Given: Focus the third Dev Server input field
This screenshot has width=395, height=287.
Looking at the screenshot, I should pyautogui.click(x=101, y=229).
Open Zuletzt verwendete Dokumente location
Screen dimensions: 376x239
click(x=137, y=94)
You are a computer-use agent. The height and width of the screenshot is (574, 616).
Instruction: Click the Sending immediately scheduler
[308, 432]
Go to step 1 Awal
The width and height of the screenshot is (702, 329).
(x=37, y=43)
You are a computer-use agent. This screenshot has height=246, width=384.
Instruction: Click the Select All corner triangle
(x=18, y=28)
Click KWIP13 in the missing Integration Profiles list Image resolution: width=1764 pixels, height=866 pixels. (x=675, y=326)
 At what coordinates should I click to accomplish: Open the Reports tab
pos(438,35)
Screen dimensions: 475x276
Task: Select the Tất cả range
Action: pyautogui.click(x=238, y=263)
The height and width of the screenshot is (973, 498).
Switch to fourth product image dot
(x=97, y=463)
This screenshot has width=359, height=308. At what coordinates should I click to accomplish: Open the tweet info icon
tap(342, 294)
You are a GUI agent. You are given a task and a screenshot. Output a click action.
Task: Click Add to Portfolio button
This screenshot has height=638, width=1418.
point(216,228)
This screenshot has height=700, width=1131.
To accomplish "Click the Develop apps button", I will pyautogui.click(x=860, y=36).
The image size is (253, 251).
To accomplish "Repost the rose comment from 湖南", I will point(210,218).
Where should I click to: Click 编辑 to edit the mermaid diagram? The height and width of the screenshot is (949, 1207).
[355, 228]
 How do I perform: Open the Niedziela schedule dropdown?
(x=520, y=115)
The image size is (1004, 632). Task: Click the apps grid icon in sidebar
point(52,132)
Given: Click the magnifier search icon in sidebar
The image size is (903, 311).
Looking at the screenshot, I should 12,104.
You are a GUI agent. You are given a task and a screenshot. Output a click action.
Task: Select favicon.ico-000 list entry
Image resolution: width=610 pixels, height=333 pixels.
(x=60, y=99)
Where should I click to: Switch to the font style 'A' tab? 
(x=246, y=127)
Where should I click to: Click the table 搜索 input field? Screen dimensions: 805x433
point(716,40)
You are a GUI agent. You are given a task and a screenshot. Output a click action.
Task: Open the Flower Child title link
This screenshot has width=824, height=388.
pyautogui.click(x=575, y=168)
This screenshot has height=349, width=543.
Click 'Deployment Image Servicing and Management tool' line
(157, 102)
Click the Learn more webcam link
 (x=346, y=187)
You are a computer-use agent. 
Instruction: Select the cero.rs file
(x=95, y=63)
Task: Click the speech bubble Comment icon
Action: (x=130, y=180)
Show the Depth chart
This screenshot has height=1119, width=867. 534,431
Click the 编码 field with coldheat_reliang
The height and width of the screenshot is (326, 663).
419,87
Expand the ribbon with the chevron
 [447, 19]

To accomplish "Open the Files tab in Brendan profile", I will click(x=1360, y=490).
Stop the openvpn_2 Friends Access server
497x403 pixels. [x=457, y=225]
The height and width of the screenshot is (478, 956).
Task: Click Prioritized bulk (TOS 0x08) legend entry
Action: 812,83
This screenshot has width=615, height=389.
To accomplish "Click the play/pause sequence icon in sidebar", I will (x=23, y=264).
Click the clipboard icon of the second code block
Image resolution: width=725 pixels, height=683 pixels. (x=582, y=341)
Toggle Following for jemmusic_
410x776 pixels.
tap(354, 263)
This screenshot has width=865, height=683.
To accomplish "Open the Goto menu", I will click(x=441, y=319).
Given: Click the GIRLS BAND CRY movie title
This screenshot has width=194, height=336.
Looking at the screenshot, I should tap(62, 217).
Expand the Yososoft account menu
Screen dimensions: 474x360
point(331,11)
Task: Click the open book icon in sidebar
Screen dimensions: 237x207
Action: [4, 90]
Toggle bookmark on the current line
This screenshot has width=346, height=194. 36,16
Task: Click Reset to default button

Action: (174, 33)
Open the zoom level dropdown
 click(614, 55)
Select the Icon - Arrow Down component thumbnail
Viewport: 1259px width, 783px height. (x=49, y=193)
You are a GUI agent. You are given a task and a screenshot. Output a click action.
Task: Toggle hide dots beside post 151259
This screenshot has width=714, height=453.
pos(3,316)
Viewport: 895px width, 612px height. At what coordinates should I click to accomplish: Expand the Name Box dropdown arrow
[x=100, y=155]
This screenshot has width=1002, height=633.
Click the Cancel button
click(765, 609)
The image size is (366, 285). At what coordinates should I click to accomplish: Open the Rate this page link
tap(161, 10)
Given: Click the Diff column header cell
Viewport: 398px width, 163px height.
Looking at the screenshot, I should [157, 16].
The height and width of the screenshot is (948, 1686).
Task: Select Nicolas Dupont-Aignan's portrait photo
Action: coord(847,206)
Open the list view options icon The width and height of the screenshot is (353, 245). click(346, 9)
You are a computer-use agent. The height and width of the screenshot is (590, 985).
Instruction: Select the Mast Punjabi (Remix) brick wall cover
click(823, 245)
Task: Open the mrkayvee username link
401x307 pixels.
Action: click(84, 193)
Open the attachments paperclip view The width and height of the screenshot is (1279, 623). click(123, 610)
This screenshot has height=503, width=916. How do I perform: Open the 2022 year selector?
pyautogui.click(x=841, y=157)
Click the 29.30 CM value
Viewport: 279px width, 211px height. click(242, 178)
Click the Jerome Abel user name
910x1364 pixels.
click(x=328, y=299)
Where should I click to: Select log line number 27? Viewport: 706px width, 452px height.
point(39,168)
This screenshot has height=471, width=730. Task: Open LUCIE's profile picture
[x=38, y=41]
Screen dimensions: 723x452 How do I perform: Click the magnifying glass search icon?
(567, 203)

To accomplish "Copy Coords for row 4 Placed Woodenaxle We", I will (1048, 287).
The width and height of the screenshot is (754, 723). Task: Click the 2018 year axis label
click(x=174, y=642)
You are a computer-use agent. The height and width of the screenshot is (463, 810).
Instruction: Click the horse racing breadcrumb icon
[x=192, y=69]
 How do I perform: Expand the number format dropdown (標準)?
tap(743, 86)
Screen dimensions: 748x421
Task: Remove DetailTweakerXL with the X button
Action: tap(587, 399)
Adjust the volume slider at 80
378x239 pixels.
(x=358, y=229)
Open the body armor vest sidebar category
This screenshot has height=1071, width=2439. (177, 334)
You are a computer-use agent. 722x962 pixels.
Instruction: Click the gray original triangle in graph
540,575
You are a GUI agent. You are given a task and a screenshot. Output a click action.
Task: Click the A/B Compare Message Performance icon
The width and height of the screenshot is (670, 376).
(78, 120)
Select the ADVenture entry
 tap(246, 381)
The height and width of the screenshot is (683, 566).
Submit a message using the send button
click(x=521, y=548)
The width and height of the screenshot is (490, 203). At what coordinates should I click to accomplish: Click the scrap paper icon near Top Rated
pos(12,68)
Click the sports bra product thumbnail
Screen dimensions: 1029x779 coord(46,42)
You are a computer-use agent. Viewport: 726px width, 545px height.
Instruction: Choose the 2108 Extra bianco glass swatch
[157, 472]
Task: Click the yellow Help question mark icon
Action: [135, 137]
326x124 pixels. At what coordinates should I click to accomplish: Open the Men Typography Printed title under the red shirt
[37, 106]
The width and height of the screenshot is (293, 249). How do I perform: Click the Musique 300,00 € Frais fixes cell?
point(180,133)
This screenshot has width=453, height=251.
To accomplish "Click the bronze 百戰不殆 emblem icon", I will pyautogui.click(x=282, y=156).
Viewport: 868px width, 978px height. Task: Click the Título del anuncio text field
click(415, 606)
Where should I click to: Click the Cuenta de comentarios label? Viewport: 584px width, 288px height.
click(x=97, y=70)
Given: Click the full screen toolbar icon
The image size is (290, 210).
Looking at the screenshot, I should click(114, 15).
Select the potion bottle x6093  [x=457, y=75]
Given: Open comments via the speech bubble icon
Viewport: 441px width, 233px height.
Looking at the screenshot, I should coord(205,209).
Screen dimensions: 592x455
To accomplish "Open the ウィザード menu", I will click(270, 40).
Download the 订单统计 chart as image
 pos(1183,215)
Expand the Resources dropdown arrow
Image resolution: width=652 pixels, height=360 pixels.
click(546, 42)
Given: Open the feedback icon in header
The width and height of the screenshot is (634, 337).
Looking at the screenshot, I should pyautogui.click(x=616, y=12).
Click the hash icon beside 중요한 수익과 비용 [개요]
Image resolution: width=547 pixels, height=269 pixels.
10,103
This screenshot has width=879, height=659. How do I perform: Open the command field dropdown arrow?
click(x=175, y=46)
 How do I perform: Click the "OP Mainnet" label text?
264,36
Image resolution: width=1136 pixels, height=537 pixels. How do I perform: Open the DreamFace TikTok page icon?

# # # # # # #

(Activity): The line with "Image resolution: width=547" and all the lines after it in the records above are to be output exactly, with nothing added.

(Finished exercise):
Image resolution: width=547 pixels, height=269 pixels.
10,103
This screenshot has width=879, height=659. How do I perform: Open the command field dropdown arrow?
click(x=175, y=46)
 How do I perform: Click the "OP Mainnet" label text?
264,36
Image resolution: width=1136 pixels, height=537 pixels. How do I perform: Open the DreamFace TikTok page icon?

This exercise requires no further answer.